The paper addresses efficient hierarchical planning by learning reusable abstractions instead of relying on hand-crafted domain knowledge. It introduces TheoryCoder-2, an autonomous TBRL agent that synthesizes high-level PDDL abstractions and ground-level Python world models via in-context learning and a curriculum of tasks. Empirical results across VGDL-based domains (Sokoban, Labyrinth, Maze), BabyAI, and Minihack show substantial improvements in sample efficiency and generalization, with abstractions that transfer across tasks and environments. This work demonstrates a step toward scalable, human-like abstraction learning in planning agents, reducing human input while enabling broad applicability.

Abstract

Humans learn abstractions and use them to plan efficiently to quickly generalize across tasks -- an ability that remains challenging for state-of-the-art large language model (LLM) agents and deep reinforcement learning (RL) systems. Inspired by the cognitive science of how people form abstractions and intuitive theories of their world knowledge, Theory-Based RL (TBRL) systems, such as TheoryCoder, exhibit strong generalization through effective use of abstractions. However, they heavily rely on human-provided abstractions and sidestep the abstraction-learning problem. We introduce TheoryCoder-2, a new TBRL agent that leverages LLMs' in-context learning ability to actively learn reusable abstractions rather than relying on hand-specified ones, by synthesizing abstractions from experience and integrating them into a hierarchical planning process. We conduct experiments on diverse environments, including BabyAI, Minihack and VGDL games like Sokoban.
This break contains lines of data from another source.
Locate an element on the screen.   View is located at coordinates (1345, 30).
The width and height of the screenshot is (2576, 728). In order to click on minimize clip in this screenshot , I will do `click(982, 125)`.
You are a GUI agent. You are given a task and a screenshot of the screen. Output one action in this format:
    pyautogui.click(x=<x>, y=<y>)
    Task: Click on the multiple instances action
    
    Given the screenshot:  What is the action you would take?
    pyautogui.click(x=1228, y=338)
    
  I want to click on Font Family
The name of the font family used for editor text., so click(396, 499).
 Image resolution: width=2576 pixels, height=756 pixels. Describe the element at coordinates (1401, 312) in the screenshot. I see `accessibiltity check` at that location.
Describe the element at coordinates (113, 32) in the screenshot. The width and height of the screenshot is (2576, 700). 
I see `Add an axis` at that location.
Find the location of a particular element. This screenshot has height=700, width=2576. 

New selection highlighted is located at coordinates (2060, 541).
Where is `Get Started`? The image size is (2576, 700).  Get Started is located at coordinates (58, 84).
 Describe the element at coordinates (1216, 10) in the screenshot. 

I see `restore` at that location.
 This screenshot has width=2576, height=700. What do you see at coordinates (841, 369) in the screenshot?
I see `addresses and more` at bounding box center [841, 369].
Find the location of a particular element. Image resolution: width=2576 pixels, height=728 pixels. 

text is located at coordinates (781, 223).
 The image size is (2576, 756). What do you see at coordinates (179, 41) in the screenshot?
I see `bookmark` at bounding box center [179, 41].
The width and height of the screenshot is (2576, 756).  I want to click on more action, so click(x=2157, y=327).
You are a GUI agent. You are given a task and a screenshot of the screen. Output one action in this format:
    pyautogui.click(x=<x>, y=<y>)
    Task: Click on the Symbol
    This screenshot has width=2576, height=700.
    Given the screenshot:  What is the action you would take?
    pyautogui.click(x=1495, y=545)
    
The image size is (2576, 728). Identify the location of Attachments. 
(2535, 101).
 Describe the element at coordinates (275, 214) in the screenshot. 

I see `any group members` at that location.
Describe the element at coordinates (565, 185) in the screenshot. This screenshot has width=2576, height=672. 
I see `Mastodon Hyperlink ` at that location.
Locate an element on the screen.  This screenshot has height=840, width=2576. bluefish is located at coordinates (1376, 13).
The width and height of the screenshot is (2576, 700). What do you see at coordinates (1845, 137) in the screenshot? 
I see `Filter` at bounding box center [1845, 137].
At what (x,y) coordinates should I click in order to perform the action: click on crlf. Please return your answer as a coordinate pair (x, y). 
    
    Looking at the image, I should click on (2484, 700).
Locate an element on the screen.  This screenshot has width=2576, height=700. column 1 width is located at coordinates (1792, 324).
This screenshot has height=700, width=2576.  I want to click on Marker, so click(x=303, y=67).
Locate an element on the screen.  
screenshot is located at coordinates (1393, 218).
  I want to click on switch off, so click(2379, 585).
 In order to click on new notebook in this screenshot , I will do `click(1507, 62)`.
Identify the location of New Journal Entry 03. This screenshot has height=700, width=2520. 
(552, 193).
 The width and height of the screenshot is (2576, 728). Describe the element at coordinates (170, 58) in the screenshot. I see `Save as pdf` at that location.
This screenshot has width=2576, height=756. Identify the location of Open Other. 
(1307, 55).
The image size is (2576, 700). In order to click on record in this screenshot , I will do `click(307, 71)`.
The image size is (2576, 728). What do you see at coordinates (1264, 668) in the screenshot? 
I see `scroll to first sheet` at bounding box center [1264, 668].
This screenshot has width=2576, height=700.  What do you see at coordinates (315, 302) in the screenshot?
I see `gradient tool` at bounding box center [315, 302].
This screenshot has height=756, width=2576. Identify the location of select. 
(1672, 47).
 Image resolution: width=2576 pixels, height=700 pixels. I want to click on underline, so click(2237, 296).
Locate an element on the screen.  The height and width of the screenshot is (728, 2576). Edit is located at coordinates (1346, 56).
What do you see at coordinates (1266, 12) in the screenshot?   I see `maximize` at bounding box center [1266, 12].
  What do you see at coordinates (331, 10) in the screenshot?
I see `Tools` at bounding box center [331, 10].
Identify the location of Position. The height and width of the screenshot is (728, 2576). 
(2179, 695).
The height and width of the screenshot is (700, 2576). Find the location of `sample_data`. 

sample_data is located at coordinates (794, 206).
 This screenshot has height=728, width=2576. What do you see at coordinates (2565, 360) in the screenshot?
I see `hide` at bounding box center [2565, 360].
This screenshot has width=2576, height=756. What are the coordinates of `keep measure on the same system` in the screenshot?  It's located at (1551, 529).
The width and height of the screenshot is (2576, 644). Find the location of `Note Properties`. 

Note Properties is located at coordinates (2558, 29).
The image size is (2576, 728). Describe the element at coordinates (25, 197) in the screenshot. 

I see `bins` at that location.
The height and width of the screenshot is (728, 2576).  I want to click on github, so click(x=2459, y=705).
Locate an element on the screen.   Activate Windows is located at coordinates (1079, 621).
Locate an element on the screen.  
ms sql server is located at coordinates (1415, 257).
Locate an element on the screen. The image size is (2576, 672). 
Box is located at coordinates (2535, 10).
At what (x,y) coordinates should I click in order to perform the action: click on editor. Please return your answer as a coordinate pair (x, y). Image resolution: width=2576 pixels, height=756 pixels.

We find that TheoryCoder-2 is significantly more sample-efficient than baseline LLM agents augmented with classical planning domain construction, reasoning-based planning, and prior program-synthesis agents such as WorldCoder. TheoryCoder-2 is able to solve complex tasks that the baselines fail, while only requiring minimal human prompts, unlike prior TBRL systems.
Paper Structure (15 sections, 3 figures, 1 table, 1 algorithm)

This paper contains 15 sections, 3 figures, 1 table, 1 algorithm.

Figures (3)

  • Figure 1: Comparison of agent–environment interaction between methods. WorldCoder and LLM + P both fall under the LLM + Planner category.
  • Figure 2: An illustration of the curriculum used in our experiments. A curriculum is a sequence of episodes in which each episode contains one or more environments/games. The sequence of the first episode (Labyrinth) and the second one (Maze, and Sokoban) is studied in Experiment 1 (Sec. \ref{['sec:exp1']}), while the entire sequence is used in Experiment 2 (Sec. \ref{['sec:exp3']}). In experiment 3 (Minihack), we use a separate curriculum. The blue arrows indicate the abstractions that TheoryCoder-2 learned.
  • Figure 3: Success rate as a function of compute time, averaged across all games. The TC Family represents TheoryCoder-2 and its variants. TheoryCoder and its ablations are able to solve more tasks with less compute time than the reasoning models that use high reasoning effort. LLM + $\pi$ is shown with three different reasoning efforts.